They turned and drifted down the corridor, leaving Azalea with no choice but to follow.

The examination chamber was through a set of towering double doors embossed with golden filigree that depicted a sword crossed over a flowering blossom. It was an immense and ornate room, one wall lined with an array of weapons, another lined with a luxurious, elevated desk behind which four distinguished proctors were seated. Each looked impossibly tall and steely in their grand chairs, their faces severe and sharp. Lofted on high pillars were stately, intimidating gargoyle statues hewn from ebony, eye sockets gleaming with inset mana quartzes.

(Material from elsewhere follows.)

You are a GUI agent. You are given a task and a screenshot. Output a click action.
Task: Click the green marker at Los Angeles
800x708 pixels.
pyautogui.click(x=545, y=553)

Swallowing, Azalea pulled before the proctors’ desk and saluted. It was a little too stiff and a little too high; her fingertips touched her hairline instead of the corner of her brow. She saw one proctor frown and scribble something in his journal.

“Cadet Azalea Fairwen, by recommendation of Instructor Alberry Himmel,” said the head proctor smoothly. His tone was relaxed but his eyes were deathly cold. “We will begin with the foundational proficiency test.”

She lifted her chin and desperately hoped it wouldn’t tremble. “Yes sir.”

“Select a weapon. You may begin when ready.”

Azalea marched to the weapon rack by the wall, skating her fingers over the sword pommels. Most of them were too heavy for her, cumbersome weapons with broad steel blades. She selected the lightest short sword with a slight flush of shame on her cheeks.

The proctors wrote something in their journals.

The nerves fluttered in Azalea’s fingers and nearly made her drop her weapon. She forced herself to take a steadying breath, then flicked her sword in a prompt salute, indicating that she was ready.

A proctor waved a hand, and the room shifted.

The mana quartzes blazed from within the eyes of the gargoyle statues. Flecks of light shot throughout the room, darting around intermittently like fireflies—agile targets that would disperse upon contact.

Azalea tapped a boot against the ground, testing her windsoles. They were far from ideal—about two sizes too large, with old socks crammed at the toe—but they would have to do. Keenly aware that every second counted, she fired her wind soles sharply and careened to her first target. Her sword carved easily through the luminescent wisp, scattering it into dust. Immediately she pivoted and shot to the other side of the room, slicing through another flittering wisp.

The others began to scatter to the high vaulted ceilings, far above normal reach. To the unstudied, their movements may have seemed random. But Azalea had pored over windsole maneuvers and Exam preparation manuals for months; she knew better. The wisps wove in high, latticed arches between the pillars.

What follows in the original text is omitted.